[Collected data]
________________________
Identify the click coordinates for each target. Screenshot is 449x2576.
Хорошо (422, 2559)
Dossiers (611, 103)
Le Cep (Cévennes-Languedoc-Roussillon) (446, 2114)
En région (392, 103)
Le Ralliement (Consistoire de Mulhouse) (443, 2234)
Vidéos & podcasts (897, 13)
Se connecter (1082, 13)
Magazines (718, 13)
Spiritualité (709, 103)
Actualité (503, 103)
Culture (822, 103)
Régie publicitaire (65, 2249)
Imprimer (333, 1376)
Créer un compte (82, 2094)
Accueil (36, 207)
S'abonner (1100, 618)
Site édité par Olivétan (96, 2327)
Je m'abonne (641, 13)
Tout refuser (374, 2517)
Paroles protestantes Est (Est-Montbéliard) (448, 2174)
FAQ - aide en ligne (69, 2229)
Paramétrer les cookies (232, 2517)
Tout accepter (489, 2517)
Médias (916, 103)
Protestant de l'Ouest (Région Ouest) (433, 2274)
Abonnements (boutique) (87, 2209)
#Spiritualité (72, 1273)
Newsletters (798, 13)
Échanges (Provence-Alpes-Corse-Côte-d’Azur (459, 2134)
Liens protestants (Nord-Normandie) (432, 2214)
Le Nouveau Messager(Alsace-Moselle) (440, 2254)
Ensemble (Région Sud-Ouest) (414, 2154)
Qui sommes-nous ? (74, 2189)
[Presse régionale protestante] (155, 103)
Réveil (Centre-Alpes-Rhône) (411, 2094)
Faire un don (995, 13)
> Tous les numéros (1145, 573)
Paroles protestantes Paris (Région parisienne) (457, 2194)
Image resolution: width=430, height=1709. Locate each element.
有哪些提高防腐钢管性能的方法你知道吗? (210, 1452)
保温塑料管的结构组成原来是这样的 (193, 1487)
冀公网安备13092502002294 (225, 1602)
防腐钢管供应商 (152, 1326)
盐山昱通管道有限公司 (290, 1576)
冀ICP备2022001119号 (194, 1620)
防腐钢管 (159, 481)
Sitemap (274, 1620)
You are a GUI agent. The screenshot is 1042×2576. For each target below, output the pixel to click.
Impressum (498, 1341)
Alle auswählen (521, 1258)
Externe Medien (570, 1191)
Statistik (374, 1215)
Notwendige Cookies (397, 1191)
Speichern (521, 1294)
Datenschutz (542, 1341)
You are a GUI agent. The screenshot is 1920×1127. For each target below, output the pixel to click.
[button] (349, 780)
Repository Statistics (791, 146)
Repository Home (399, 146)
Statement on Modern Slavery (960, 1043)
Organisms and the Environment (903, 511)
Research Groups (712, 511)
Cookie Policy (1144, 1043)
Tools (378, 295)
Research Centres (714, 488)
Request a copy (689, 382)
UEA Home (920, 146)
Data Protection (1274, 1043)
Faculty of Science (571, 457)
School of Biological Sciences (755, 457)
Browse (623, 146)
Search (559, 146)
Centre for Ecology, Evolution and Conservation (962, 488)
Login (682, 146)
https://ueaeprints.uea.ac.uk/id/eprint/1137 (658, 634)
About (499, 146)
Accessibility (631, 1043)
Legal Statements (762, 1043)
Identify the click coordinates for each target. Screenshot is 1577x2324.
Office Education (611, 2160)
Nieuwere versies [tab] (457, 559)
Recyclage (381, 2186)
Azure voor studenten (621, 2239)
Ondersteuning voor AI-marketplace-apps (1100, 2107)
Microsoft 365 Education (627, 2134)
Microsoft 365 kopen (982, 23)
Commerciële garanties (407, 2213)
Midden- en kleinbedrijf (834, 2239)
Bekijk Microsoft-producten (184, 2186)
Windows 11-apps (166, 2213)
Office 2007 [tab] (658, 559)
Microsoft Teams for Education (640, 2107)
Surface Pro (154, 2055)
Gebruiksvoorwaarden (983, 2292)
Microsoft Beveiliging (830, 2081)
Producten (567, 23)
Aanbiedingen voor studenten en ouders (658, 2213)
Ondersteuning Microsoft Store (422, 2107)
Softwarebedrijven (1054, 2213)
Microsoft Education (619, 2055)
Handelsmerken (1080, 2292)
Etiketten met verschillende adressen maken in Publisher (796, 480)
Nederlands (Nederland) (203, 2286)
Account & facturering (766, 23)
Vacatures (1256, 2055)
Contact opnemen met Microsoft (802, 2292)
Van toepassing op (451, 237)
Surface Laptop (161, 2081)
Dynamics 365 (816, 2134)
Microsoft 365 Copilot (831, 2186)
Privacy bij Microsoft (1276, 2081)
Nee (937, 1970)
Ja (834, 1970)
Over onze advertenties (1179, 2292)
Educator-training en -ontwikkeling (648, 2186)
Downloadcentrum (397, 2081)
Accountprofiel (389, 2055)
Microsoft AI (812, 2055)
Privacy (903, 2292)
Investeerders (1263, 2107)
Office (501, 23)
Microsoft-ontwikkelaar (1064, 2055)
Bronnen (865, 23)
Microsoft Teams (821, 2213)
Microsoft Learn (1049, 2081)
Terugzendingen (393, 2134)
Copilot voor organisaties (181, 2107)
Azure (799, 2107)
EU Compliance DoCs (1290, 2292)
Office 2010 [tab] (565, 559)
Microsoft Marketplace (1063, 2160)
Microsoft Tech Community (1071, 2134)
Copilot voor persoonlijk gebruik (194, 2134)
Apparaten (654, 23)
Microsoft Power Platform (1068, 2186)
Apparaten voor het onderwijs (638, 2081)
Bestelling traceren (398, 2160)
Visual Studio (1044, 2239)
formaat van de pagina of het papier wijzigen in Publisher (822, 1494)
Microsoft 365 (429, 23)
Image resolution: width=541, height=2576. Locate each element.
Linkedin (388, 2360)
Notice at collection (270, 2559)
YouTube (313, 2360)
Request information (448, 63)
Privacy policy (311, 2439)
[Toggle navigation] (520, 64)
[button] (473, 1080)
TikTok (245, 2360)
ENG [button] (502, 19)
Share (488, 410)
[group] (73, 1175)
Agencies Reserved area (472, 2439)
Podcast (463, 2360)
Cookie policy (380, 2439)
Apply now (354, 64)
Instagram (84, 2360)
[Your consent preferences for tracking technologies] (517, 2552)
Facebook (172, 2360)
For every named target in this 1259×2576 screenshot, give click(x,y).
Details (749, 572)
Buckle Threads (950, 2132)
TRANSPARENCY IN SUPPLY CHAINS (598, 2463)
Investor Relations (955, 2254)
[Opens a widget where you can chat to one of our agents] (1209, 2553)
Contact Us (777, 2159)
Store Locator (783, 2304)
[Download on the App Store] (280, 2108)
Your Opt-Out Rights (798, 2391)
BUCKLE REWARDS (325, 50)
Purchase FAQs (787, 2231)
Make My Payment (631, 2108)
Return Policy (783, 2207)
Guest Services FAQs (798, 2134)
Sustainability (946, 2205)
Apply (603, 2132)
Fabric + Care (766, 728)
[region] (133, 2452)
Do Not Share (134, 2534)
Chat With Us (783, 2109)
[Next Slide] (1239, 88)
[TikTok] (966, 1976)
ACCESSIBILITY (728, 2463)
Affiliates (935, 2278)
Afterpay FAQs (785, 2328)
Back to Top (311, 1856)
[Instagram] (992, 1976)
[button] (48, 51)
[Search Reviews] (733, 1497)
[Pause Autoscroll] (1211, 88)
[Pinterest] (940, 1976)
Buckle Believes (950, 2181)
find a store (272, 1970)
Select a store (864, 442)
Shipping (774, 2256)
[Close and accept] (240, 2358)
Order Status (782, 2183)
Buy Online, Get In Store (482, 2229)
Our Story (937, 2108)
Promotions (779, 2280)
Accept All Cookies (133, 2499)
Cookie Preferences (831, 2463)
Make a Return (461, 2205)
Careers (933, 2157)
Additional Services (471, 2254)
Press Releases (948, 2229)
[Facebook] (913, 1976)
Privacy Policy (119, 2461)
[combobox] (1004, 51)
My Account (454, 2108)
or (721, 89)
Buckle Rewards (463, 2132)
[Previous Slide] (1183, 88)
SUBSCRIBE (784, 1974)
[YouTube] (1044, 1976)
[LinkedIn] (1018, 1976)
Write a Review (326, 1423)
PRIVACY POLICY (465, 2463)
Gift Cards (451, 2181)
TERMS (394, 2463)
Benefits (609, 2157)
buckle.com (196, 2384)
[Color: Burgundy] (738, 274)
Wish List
________________________
◆ WORK TO COMPLETE:
Only certain lines are wanted. Please return exactly those from the top of the data through the line with "Régie publicitaire (65, 2249)".

◆ WRITTEN ANSWER:
Identify the click coordinates for each target. Screenshot is 449x2576.
Хорошо (422, 2559)
Dossiers (611, 103)
Le Cep (Cévennes-Languedoc-Roussillon) (446, 2114)
En région (392, 103)
Le Ralliement (Consistoire de Mulhouse) (443, 2234)
Vidéos & podcasts (897, 13)
Se connecter (1082, 13)
Magazines (718, 13)
Spiritualité (709, 103)
Actualité (503, 103)
Culture (822, 103)
Régie publicitaire (65, 2249)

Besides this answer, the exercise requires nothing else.